Hacker News new | ask | show | jobs
by jedschmidt 3750 days ago
Sure, as it could with any part of your app, including wherever your JSON.parse code lives.
2 comments

But could JSON.parse() fed with malicious data fire off an XMLHttpRequest or delete all of your data?
No. That's the whole point of using JSON.parse() instead of eval(). JSON is defined as a non-executing subset of JavaScipt syntax, one that contains only literal expressions. JSON.parse() will only parse valid JSON.

This is why, for instance, there's no native Date format in JSON. Dates in JavaScript require running a constructor -- new Date() -- so they aren't in JSON.

That would concern me too potentially, though if there isn't one already it should be easy to implement a switch that would turn this part of the behaviour off.

It looks very interesting to me from the point of view of dealing with certain data types better (at all, in fact), and handling circular references.

> it should be easy to implement a switch that would turn this part of the behaviour off

I think it's one of those "easy on the surface, but surprisingly complex" problems.

When you start allowing arbitrary code execution, it's a lot of work to prevent certain "functions" (i mean that in the non-programming way).

I was thinking more along the lines of turning it off at the generation side: only including anything in the persisted state that is safe.
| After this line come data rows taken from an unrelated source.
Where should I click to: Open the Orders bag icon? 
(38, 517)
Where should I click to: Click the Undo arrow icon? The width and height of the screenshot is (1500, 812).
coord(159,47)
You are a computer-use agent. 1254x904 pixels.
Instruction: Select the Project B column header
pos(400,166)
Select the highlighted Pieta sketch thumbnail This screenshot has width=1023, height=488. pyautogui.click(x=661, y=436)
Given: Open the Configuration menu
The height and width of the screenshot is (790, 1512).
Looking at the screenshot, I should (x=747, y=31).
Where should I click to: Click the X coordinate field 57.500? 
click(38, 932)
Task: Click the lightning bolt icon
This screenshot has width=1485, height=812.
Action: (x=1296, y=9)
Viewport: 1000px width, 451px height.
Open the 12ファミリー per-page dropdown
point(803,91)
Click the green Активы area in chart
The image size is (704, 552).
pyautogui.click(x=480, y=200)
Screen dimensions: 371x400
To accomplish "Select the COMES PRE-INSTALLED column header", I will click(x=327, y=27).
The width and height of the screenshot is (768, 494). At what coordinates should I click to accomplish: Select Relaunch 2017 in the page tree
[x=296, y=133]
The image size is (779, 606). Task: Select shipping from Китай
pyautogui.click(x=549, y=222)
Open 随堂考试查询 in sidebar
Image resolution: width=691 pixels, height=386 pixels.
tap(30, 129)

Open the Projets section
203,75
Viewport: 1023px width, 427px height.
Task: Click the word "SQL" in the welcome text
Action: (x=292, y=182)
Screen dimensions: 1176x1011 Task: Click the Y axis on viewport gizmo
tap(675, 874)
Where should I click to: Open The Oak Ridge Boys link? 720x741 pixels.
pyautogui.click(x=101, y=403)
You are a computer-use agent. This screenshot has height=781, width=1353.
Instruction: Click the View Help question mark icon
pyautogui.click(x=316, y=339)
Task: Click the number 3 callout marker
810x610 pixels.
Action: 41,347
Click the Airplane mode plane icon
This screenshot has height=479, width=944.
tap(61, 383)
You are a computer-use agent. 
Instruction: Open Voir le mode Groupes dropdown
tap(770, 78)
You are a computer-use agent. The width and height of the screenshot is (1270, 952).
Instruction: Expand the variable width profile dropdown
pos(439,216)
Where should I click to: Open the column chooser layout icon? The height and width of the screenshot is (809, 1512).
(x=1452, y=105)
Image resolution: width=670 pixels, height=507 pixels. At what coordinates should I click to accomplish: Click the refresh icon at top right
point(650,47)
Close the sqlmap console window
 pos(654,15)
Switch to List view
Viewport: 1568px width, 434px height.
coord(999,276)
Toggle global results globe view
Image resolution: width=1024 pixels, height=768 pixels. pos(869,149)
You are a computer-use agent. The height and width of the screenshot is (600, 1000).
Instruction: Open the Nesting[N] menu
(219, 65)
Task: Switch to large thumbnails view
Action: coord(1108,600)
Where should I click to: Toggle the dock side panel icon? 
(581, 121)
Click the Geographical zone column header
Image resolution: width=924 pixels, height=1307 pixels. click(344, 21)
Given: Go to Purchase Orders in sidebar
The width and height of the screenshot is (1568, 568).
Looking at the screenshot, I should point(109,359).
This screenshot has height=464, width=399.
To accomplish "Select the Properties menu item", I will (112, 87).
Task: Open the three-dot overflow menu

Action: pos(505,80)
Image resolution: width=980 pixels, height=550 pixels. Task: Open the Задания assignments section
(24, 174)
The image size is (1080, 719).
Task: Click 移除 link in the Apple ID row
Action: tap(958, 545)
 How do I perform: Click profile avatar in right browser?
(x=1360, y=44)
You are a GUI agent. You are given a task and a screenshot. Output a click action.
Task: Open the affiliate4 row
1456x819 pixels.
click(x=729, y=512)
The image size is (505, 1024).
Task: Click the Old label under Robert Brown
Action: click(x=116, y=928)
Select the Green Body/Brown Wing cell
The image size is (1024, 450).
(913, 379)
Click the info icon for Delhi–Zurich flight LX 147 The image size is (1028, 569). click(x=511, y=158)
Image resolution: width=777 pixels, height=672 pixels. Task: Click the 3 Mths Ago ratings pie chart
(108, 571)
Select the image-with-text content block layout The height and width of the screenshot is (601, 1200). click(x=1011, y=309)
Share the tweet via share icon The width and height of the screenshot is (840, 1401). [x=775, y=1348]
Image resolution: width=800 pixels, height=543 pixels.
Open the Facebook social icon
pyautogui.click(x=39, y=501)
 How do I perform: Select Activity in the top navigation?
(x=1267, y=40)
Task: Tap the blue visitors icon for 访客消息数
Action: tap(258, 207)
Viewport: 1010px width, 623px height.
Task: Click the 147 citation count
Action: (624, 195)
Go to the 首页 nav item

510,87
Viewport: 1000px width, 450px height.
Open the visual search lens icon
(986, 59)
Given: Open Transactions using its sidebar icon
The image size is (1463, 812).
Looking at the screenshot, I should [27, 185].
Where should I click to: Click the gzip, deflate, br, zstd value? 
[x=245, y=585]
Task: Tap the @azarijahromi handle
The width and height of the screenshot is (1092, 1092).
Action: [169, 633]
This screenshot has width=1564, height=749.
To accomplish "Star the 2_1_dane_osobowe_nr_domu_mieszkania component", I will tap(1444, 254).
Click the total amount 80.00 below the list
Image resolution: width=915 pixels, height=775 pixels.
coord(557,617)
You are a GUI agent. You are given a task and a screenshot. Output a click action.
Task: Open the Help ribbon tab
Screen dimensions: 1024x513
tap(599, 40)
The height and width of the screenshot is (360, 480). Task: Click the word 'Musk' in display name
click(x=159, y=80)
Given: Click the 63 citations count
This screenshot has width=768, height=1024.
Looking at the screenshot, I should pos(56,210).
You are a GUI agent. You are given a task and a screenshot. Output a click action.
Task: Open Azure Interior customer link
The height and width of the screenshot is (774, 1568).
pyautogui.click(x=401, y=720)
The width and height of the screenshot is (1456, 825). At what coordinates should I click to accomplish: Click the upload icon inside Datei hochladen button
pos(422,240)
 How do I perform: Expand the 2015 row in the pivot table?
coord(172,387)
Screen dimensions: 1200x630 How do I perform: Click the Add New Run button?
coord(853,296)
Trying to detect the unsafe parts so they could be turned off after that point would be impossible as you suspect (the task would be constrained by the halting problem, https://en.wikipedia.org/wiki/Halting_problem).

It seems like it theoretically shouldn't be too hard to add the ability to validate that the data is a valid lave output if you're concerned about that. That more or less leaves only the issue of anonymous functions in the data being replaced with malicious functions, but frankly the only reason to be serializing functions is if they're user input, otherwise you should instead be serializing function name/key strings or some other well-defined form of function references and/or arguments.
Any type of code-serialization tool will be vulnerable to injection. This is why use of pickle is often discouraged in Python, in favor of serialization formats which don't deserialize to code. Anything that marks "valid output of the tool" could just as easily be produced by an attacker who uses the tool to serialize their malicious code, and even signing/secret-token systems aren't a guarantee since it's so incredibly easy to build or use them the wrong way.
I meant that your code could parse the supposed lave code before running it to verify that it is limited to the known lave constructs (which does not include arbitrary code execution). It would quite slow but enough to make it somewhat safe against an attacker providing malicious lave code.
If lave generates a well defined sublanguage, I don't think parsing would need to be much slower than parsing JSON. It would just be an extended JSON parser that happens to parse executable JavaScript.
OK, so put a ring on it.

And by ring, I of course mean HMAC.